Repeat the listing in full, word for word.
*-*-*
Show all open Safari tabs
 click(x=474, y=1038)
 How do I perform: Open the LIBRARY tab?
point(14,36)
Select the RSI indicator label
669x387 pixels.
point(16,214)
*-*-*
» Answer to this exercise:
Show all open Safari tabs
 click(x=474, y=1038)
 How do I perform: Open the LIBRARY tab?
point(14,36)
Select the RSI indicator label
669x387 pixels.
point(16,214)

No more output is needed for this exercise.